Events, my dear boy, events. -Harold Macmillan
To be frank with you, very few expected this result of a strong PC majority.
Whatever the spin that you can do by the election results, the pollsters are the absolute losers of this election.
However, even if this is too early to makes any premature diagnostic, two specific elements are getting my attention.
-Are polls are having a big effect in voting behavior in a sort of anti-bandwagon effect? Considering the polls and with the fact that no polls during the election campaign showed the PC with a big lead like on election night, could more people have voted Wildrose if the polls would have placed the party second to the PC?

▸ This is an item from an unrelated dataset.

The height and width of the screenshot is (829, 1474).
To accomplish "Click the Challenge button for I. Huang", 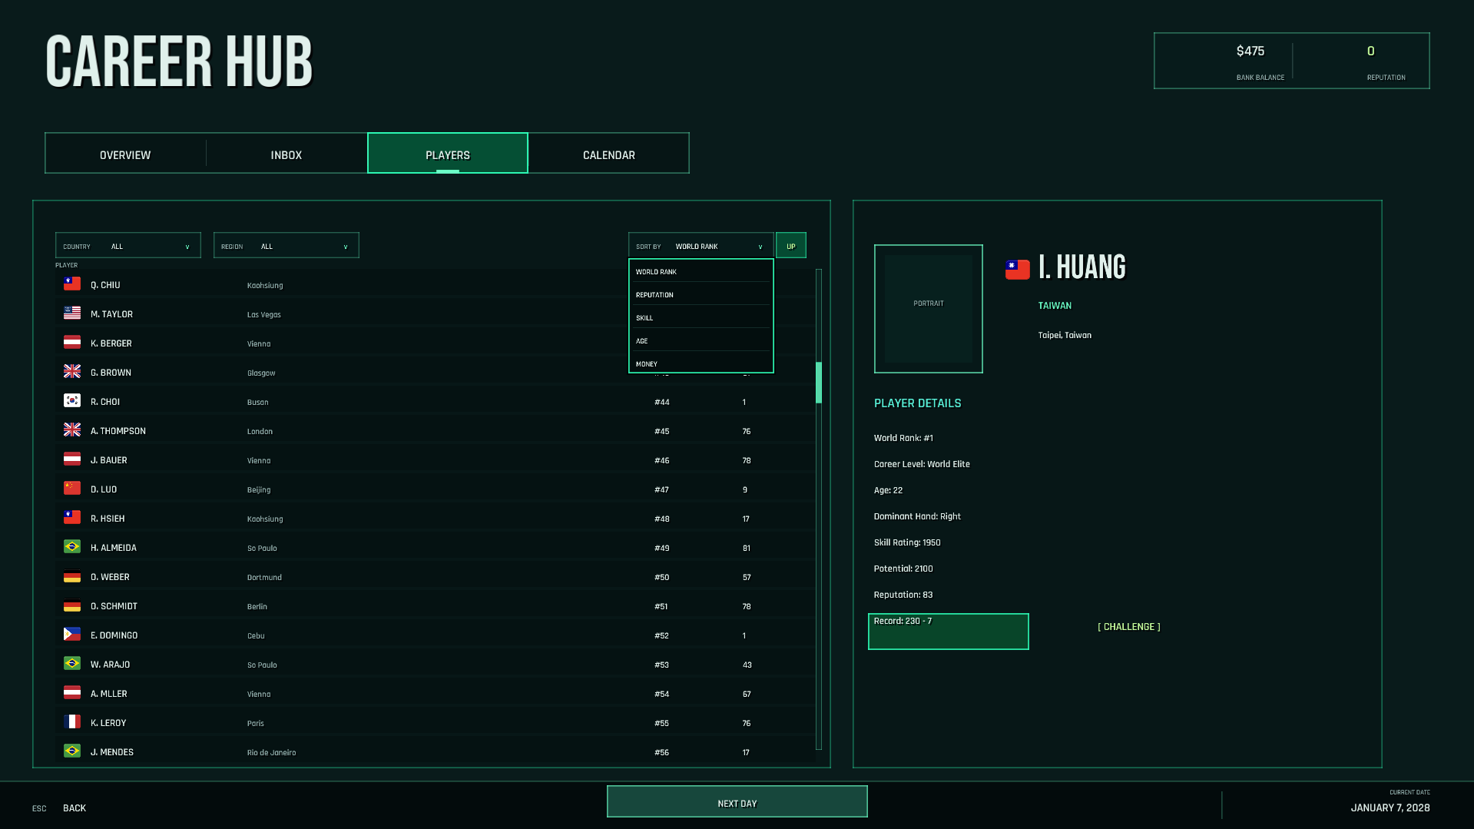I will click(1129, 627).
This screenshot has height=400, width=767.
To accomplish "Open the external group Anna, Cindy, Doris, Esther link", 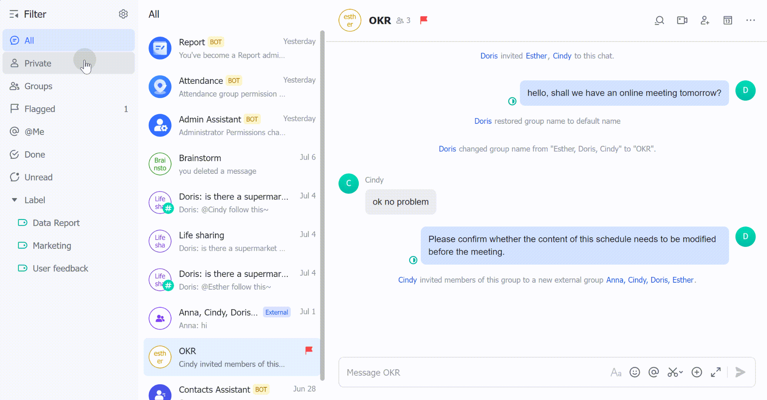I will coord(650,280).
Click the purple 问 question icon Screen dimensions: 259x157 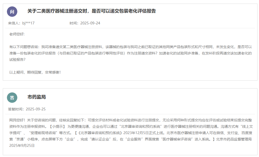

-Campaign of fear tend to work well in Alberta. For example, the PC won a big majority in 1982 on the fact that the new Western Canada Concept (a separatist party which won a by-election) was the main adversary of scare tactics employed by the PC Party. But again, 1993 was the last time where an opposition, which was the AB Liberals at that time (which were running on the same campaign theme as the Wildrose) had such a high proportion of popular vote. It’s also the first time since 1971 where any party could challenge the PC Party in Rural Alberta.
Also, the impact of well-oiled party machine is something not always mentioned but which have seemed to have a big impact of this PC victory even in some rural seats.
In conclusion, one thing is sure, pollsters have to change their ways. They fumbled big time on this election.